Una muchedumbre interminable arrastraba sus desdichas en grandes maletas. Por fin alguien había descubierto el gran secreto: la felicidad se encontraba al otro lado del puente. De hierro, sin adornos ni sutilezas, parecía construido con prisa y rabia. La leyenda corrió por toda la ciudad, se decía que una mujer desesperada lo había levantado sola, a golpe de martillo.
Llegó una anciana encorvada bajo un baúl lleno de mucho peso, el de siempre: “sé buena madre, hija, esposa…”, “mereces ser feliz…” y estupideces parecidas. Cada paso era un resoplido y, cada resoplido un reproche a la sociedad. Lo miró resignada, suspiró y lo dejó caer cuando atravesó el puente.
Al otro lado encontró una enorme puerta negra.

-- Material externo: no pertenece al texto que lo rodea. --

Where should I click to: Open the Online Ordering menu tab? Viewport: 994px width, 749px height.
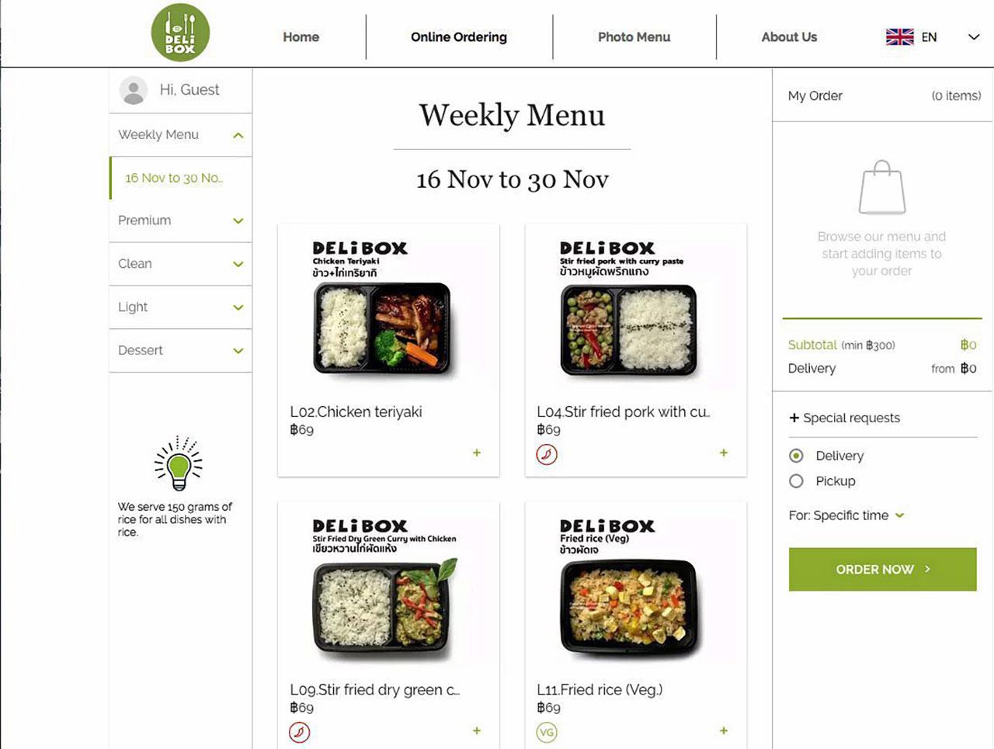click(x=459, y=37)
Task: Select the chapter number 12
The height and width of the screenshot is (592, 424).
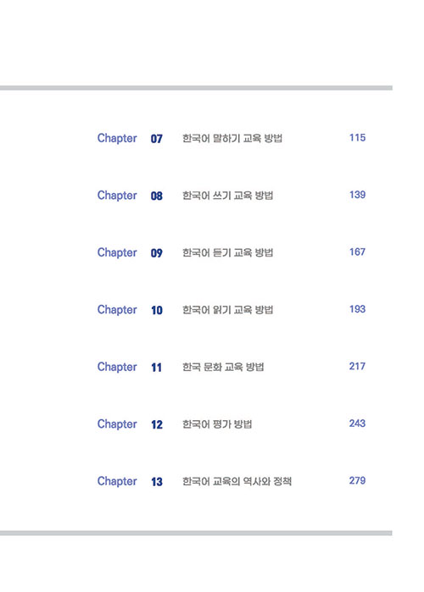Action: [x=156, y=425]
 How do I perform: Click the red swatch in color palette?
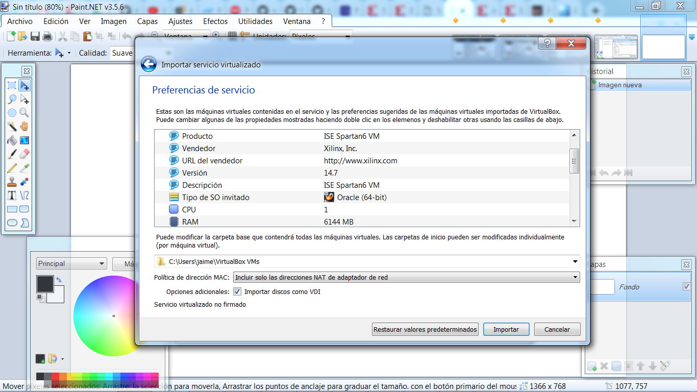(56, 377)
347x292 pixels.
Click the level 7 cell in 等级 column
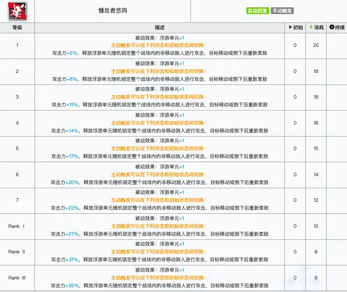(x=17, y=200)
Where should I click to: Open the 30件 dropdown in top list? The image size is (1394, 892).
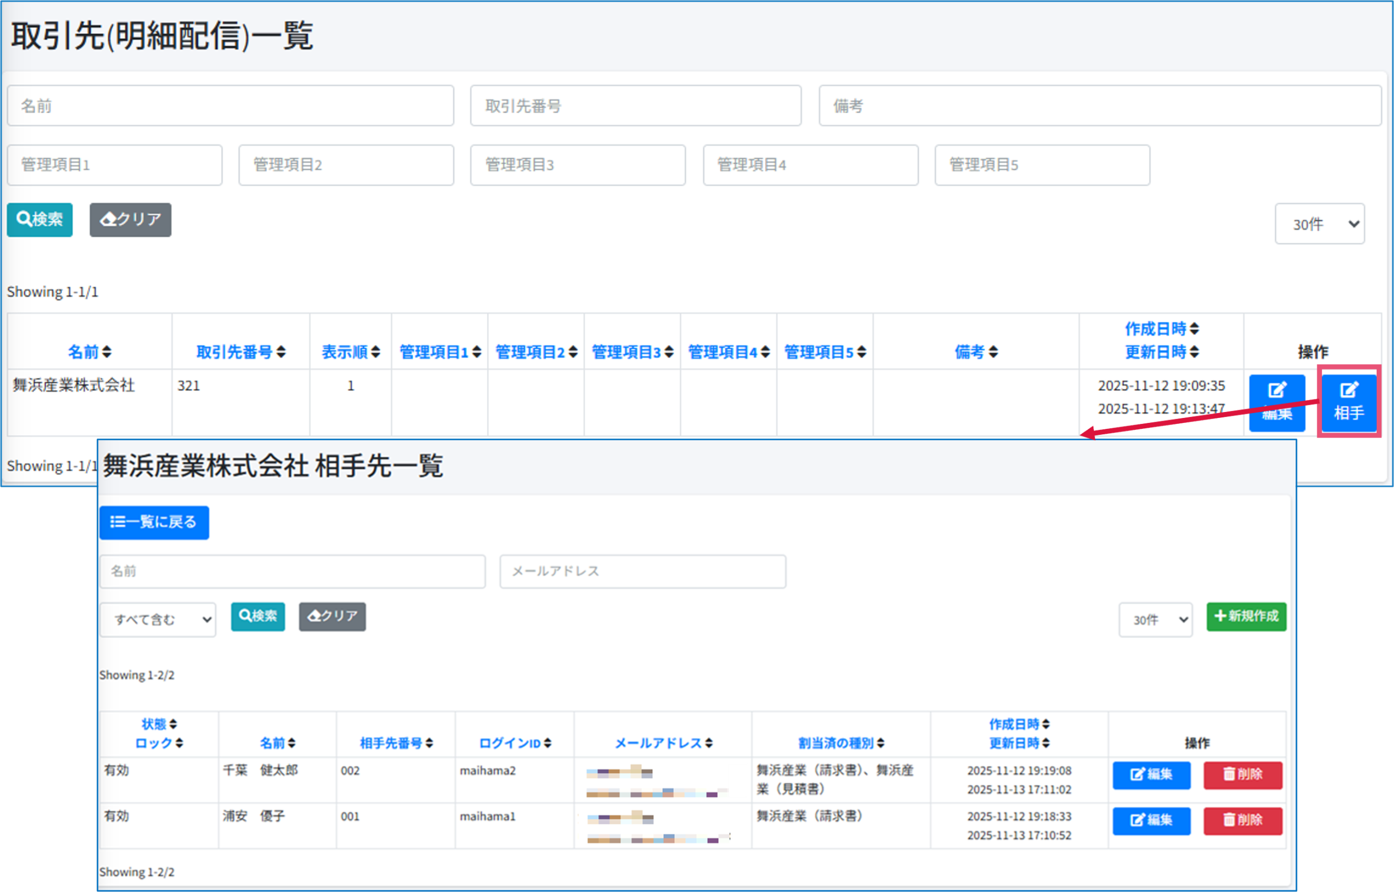pyautogui.click(x=1319, y=224)
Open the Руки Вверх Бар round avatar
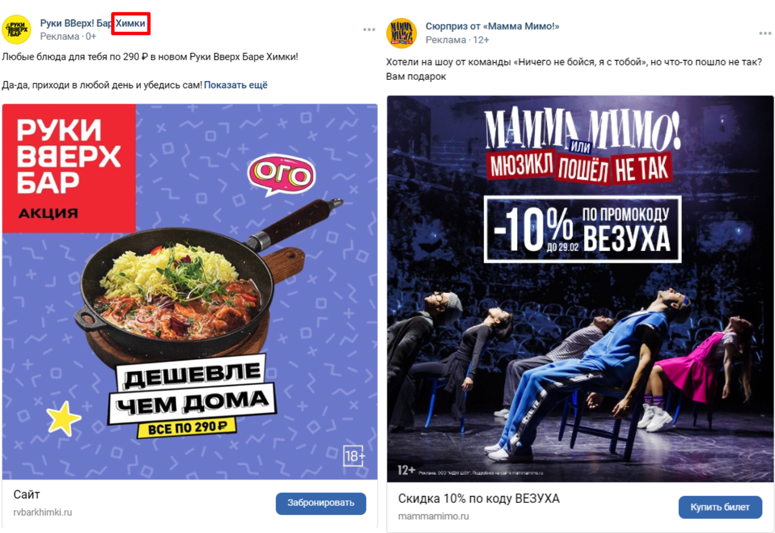Image resolution: width=775 pixels, height=533 pixels. [x=17, y=30]
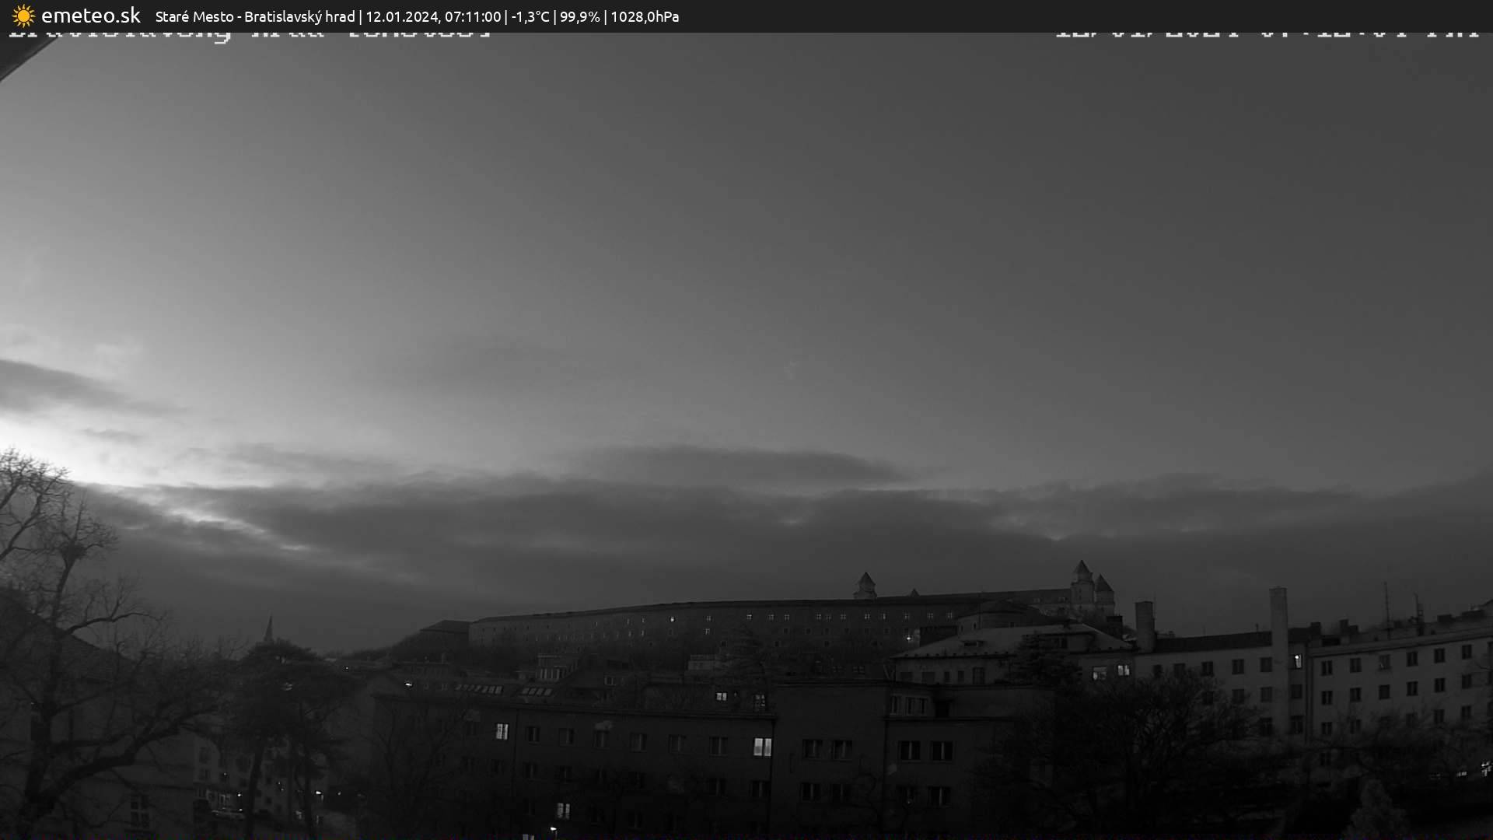
Task: Click the emeteo.sk sun logo icon
Action: 23,16
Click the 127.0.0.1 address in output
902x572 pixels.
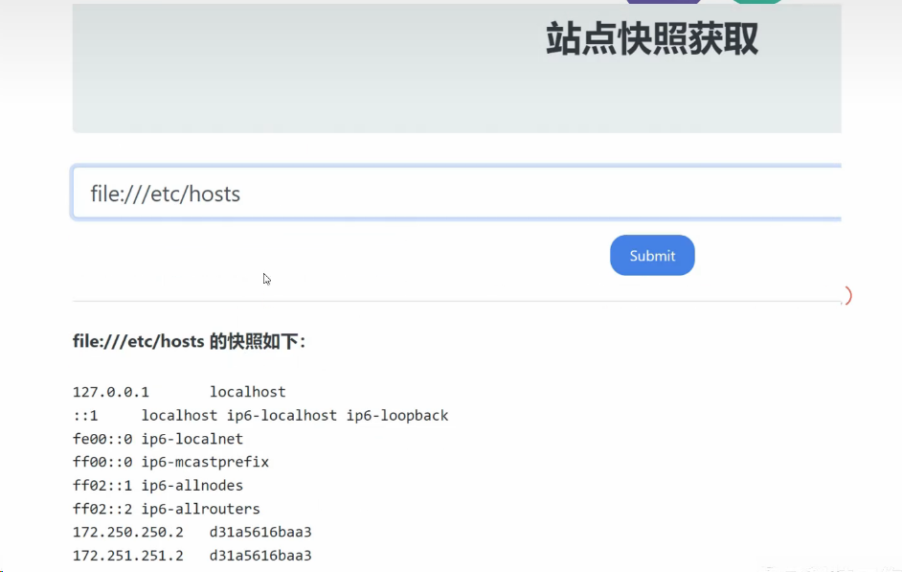[111, 392]
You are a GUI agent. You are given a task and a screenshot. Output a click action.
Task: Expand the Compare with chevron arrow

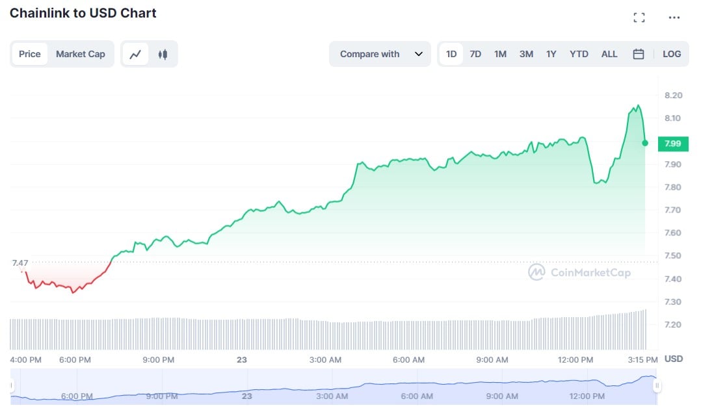[419, 54]
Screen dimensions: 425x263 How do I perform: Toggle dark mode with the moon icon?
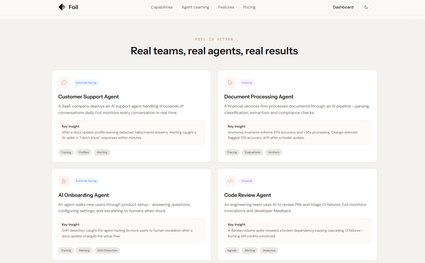tap(366, 7)
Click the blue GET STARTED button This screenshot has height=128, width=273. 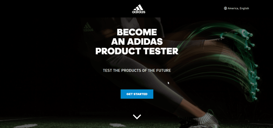137,94
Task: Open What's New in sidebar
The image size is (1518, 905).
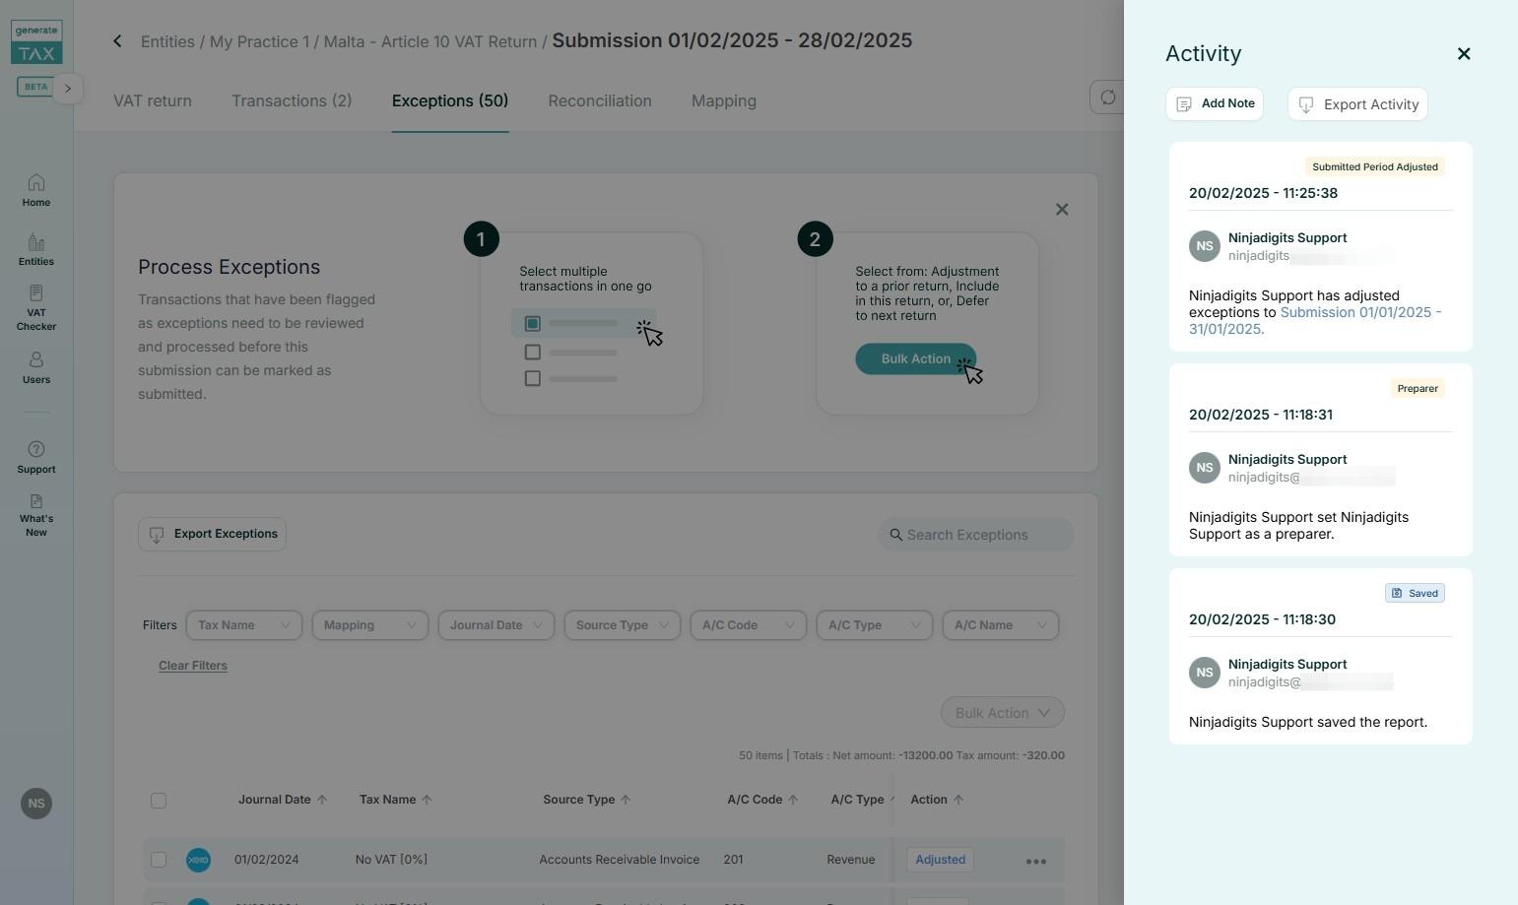Action: (x=36, y=515)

La empujó esperanzada con sus temblorosas manos esperando algo grande: el paraíso, la iluminación, al menos un spa. Pero no había nada, solo un campo desierto y un cartel mugriento que decía: «Aprende a vivir con esto»
Cuando leyó el cartel sintió que algo se rompía por dentro, pero de una manera diferente, como si una cuerda demasiado tensa se soltara. Emitió su primera carcajada en lustros. Era lo más sincero que había visto en toda su vida.
Detrás, la fila seguía avanzando, algunos aferrándose a maletas cada vez más pesadas, otros fundaban la religión del puente. Los que pasaban, o bien se quedaban o volvían cabizbajos. La anciana, ahora ligera como una pluma, decidió dar un último paseo por el puente. Al preguntarle qué había al otro lado, ella se encogió de hombros y dijo:
-Lo mismo que aquí, pero sin baúl que cargar.
El puente seguía ahí, imperturbable, esperando la siguiente alma que se atreviera a enfrentase con su propia carga.